→ Instructions for the task: Edit the records below by changing "paper plane" to "send arrow", and keep everything else the same.

→ Data for processing:
==========

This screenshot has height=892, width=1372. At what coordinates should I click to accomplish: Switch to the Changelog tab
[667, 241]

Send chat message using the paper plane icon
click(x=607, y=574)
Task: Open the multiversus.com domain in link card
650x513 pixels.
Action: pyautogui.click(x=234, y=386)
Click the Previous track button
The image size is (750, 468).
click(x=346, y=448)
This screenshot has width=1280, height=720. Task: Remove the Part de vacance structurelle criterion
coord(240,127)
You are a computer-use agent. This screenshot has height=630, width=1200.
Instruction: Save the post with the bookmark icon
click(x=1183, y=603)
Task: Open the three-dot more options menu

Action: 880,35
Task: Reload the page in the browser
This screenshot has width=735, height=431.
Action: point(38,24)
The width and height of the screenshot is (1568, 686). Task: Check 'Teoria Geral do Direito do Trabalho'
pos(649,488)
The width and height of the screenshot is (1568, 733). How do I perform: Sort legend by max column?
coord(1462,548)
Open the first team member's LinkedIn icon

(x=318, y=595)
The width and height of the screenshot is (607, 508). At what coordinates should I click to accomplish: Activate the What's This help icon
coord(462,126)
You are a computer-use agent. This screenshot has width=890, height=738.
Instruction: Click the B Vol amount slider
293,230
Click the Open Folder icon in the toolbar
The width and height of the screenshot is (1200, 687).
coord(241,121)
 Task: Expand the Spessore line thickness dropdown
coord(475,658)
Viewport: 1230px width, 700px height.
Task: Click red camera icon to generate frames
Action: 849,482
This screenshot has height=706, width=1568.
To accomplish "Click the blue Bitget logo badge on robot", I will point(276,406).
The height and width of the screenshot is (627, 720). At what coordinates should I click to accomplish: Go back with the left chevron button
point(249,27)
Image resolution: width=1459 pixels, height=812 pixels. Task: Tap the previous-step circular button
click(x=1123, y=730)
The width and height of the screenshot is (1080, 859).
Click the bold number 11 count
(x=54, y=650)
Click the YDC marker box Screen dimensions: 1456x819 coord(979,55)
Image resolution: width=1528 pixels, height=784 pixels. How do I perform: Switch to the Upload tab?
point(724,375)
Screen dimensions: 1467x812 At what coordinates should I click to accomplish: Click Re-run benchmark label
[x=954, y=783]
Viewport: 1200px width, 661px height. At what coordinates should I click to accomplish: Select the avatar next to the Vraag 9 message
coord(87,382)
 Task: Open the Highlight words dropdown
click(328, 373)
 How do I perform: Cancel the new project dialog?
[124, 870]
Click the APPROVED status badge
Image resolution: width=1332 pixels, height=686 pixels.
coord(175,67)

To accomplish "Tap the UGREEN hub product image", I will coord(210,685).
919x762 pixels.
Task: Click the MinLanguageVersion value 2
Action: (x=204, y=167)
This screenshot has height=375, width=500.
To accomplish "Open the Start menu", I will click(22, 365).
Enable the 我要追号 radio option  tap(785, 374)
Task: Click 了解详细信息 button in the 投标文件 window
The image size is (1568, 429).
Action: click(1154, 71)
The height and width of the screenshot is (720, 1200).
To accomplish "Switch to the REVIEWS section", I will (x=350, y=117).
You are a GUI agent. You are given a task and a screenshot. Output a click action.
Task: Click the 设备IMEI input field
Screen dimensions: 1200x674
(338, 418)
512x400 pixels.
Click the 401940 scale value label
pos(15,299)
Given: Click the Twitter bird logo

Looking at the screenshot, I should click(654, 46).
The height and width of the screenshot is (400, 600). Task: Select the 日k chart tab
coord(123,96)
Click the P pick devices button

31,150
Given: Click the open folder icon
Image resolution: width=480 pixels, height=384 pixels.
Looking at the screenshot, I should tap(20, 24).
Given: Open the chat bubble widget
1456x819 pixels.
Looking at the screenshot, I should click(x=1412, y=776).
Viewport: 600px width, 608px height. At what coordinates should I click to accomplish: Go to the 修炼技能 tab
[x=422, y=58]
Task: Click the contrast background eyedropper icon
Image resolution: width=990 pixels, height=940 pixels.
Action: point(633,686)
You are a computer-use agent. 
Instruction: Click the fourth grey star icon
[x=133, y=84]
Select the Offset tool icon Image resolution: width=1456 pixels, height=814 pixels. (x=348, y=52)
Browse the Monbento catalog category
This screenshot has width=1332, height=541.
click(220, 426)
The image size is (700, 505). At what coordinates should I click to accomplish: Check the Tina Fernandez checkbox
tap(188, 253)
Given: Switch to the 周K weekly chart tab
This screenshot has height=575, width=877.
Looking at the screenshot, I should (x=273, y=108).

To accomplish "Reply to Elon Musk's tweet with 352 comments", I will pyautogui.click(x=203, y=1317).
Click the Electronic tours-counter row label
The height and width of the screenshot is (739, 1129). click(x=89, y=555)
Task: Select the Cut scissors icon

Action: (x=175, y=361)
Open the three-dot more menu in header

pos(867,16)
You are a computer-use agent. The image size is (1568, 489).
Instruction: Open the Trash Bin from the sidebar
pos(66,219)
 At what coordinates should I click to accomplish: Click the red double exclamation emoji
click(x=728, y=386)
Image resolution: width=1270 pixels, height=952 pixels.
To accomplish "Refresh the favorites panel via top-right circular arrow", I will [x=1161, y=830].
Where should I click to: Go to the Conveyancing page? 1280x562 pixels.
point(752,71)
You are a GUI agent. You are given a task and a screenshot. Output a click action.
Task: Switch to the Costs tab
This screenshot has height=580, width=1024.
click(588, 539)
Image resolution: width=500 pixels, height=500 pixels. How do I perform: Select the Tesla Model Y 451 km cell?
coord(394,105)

==========

→ Response below:
This screenshot has height=892, width=1372. At what coordinates should I click to accomplish: Switch to the Changelog tab
[667, 241]

Send chat message using the send arrow icon
click(x=607, y=574)
Task: Open the multiversus.com domain in link card
650x513 pixels.
Action: pyautogui.click(x=234, y=386)
Click the Previous track button
The image size is (750, 468).
click(x=346, y=448)
This screenshot has width=1280, height=720. Task: Remove the Part de vacance structurelle criterion
coord(240,127)
You are a computer-use agent. This screenshot has height=630, width=1200.
Instruction: Save the post with the bookmark icon
click(x=1183, y=603)
Task: Open the three-dot more options menu

Action: 880,35
Task: Reload the page in the browser
This screenshot has width=735, height=431.
Action: point(38,24)
The width and height of the screenshot is (1568, 686). Task: Check 'Teoria Geral do Direito do Trabalho'
pos(649,488)
The width and height of the screenshot is (1568, 733). How do I perform: Sort legend by max column?
coord(1462,548)
Open the first team member's LinkedIn icon

(x=318, y=595)
The width and height of the screenshot is (607, 508). At what coordinates should I click to accomplish: Activate the What's This help icon
coord(462,126)
You are a computer-use agent. This screenshot has width=890, height=738.
Instruction: Click the B Vol amount slider
293,230
Click the Open Folder icon in the toolbar
The width and height of the screenshot is (1200, 687).
coord(241,121)
 Task: Expand the Spessore line thickness dropdown
coord(475,658)
Viewport: 1230px width, 700px height.
Task: Click red camera icon to generate frames
Action: 849,482
This screenshot has height=706, width=1568.
To accomplish "Click the blue Bitget logo badge on robot", I will point(276,406).
The height and width of the screenshot is (627, 720). At what coordinates should I click to accomplish: Go back with the left chevron button
point(249,27)
Image resolution: width=1459 pixels, height=812 pixels. Task: Tap the previous-step circular button
click(x=1123, y=730)
The width and height of the screenshot is (1080, 859).
Click the bold number 11 count
(x=54, y=650)
Click the YDC marker box Screen dimensions: 1456x819 coord(979,55)
Image resolution: width=1528 pixels, height=784 pixels. How do I perform: Switch to the Upload tab?
point(724,375)
Screen dimensions: 1467x812 At what coordinates should I click to accomplish: Click Re-run benchmark label
[x=954, y=783]
Viewport: 1200px width, 661px height. At what coordinates should I click to accomplish: Select the avatar next to the Vraag 9 message
coord(87,382)
 Task: Open the Highlight words dropdown
click(328, 373)
 How do I perform: Cancel the new project dialog?
[124, 870]
Click the APPROVED status badge
Image resolution: width=1332 pixels, height=686 pixels.
coord(175,67)

To accomplish "Tap the UGREEN hub product image", I will coord(210,685).
919x762 pixels.
Task: Click the MinLanguageVersion value 2
Action: (x=204, y=167)
This screenshot has height=375, width=500.
To accomplish "Open the Start menu", I will click(22, 365).
Enable the 我要追号 radio option  tap(785, 374)
Task: Click 了解详细信息 button in the 投标文件 window
The image size is (1568, 429).
Action: click(1154, 71)
The height and width of the screenshot is (720, 1200).
To accomplish "Switch to the REVIEWS section", I will (x=350, y=117).
You are a GUI agent. You are given a task and a screenshot. Output a click action.
Task: Click the 设备IMEI input field
Screen dimensions: 1200x674
(338, 418)
512x400 pixels.
Click the 401940 scale value label
pos(15,299)
Given: Click the Twitter bird logo

Looking at the screenshot, I should click(654, 46).
The height and width of the screenshot is (400, 600). Task: Select the 日k chart tab
coord(123,96)
Click the P pick devices button

31,150
Given: Click the open folder icon
Image resolution: width=480 pixels, height=384 pixels.
Looking at the screenshot, I should tap(20, 24).
Given: Open the chat bubble widget
1456x819 pixels.
Looking at the screenshot, I should click(x=1412, y=776).
Viewport: 600px width, 608px height. At what coordinates should I click to accomplish: Go to the 修炼技能 tab
[x=422, y=58]
Task: Click the contrast background eyedropper icon
Image resolution: width=990 pixels, height=940 pixels.
Action: point(633,686)
You are a computer-use agent. 
Instruction: Click the fourth grey star icon
[x=133, y=84]
Select the Offset tool icon Image resolution: width=1456 pixels, height=814 pixels. (x=348, y=52)
Browse the Monbento catalog category
This screenshot has width=1332, height=541.
click(220, 426)
The image size is (700, 505). At what coordinates should I click to accomplish: Check the Tina Fernandez checkbox
tap(188, 253)
Given: Switch to the 周K weekly chart tab
This screenshot has height=575, width=877.
Looking at the screenshot, I should (x=273, y=108).

To accomplish "Reply to Elon Musk's tweet with 352 comments", I will pyautogui.click(x=203, y=1317).
Click the Electronic tours-counter row label
The height and width of the screenshot is (739, 1129). click(x=89, y=555)
Task: Select the Cut scissors icon

Action: (x=175, y=361)
Open the three-dot more menu in header

pos(867,16)
You are a computer-use agent. The image size is (1568, 489).
Instruction: Open the Trash Bin from the sidebar
pos(66,219)
 At what coordinates should I click to accomplish: Click the red double exclamation emoji
click(x=728, y=386)
Image resolution: width=1270 pixels, height=952 pixels.
To accomplish "Refresh the favorites panel via top-right circular arrow", I will [x=1161, y=830].
Where should I click to: Go to the Conveyancing page? 1280x562 pixels.
point(752,71)
You are a GUI agent. You are given a task and a screenshot. Output a click action.
Task: Switch to the Costs tab
This screenshot has height=580, width=1024.
click(588, 539)
Image resolution: width=500 pixels, height=500 pixels. How do I perform: Select the Tesla Model Y 451 km cell?
coord(394,105)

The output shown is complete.